Work at the Nevsky Shipyard has started on the construction of two high-tech research vessels or Russia’s Federal Agency for Fisheries.
Minister of Agriculture Dmitry Patrushev Federal Agency for Fisheries Ilya Shestakov director were at the yard for the keel-laying ceremony of the two 54 metre, 13.60 metre beam research vessels, which are predicted to become among the most advanced fisheries research vessels afloat.
RVs Professor Pyotr Moiseev and Professor Anatoly Elizarov are named after outstanding scientists who made a significant contributions to the development of Russia’s fisheries science.
According to Minister of Agriculture Dmitry Patrushev, the new vessels will become the flagships of the fishing fleet and scientific research in this area. He commented that the state will continue to support the development of scientific research, with an additional eight such modern vessels planned for the near future.

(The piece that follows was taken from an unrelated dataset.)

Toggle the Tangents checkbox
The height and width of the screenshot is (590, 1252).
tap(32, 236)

The new vessels are expected to lift research to a new level, increasing capacity to search for commercial fish stocks and aid scientific forecasting to establish fisheries limits.

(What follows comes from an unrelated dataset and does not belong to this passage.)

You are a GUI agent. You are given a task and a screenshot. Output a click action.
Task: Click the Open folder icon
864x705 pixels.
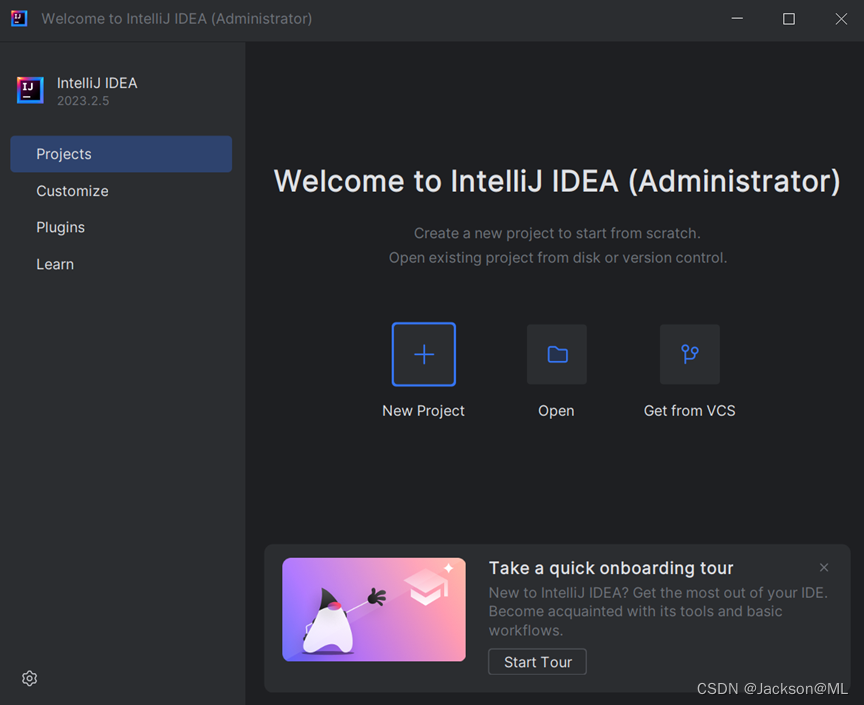point(557,354)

‘Thanks to the decision of the President, now about a hundred fishing vessels are being built, but the fishing industry cannot exist without a scientific fleet, it cannot live without resource research,’ Ilya Shestakov said.
‘If appropriate decisions are not made on how quotas can be allocated, then the next year fishermen will not be able to go to sea. So this is a very significant event.’
The new research vessels are designed foe low-noise operation, and with a drop keel to lower instrumentation below surface noise. They will be able to carry around 26 crew and scientists, with capacity to stay at sea for a month.
The layout includes an operations centre, a hydro-acoustic laboratory, deck facilities for handling trawl gear and deploying sounding equipment vertically, wet and dry laboratories, a variety of surveying systems, and facilities for deploying ROVs, as well as chilled and refrigerated storage.
The bow section has space for two 20-foot containers, allowing non-standard laboratories to be placed on board for specific operations.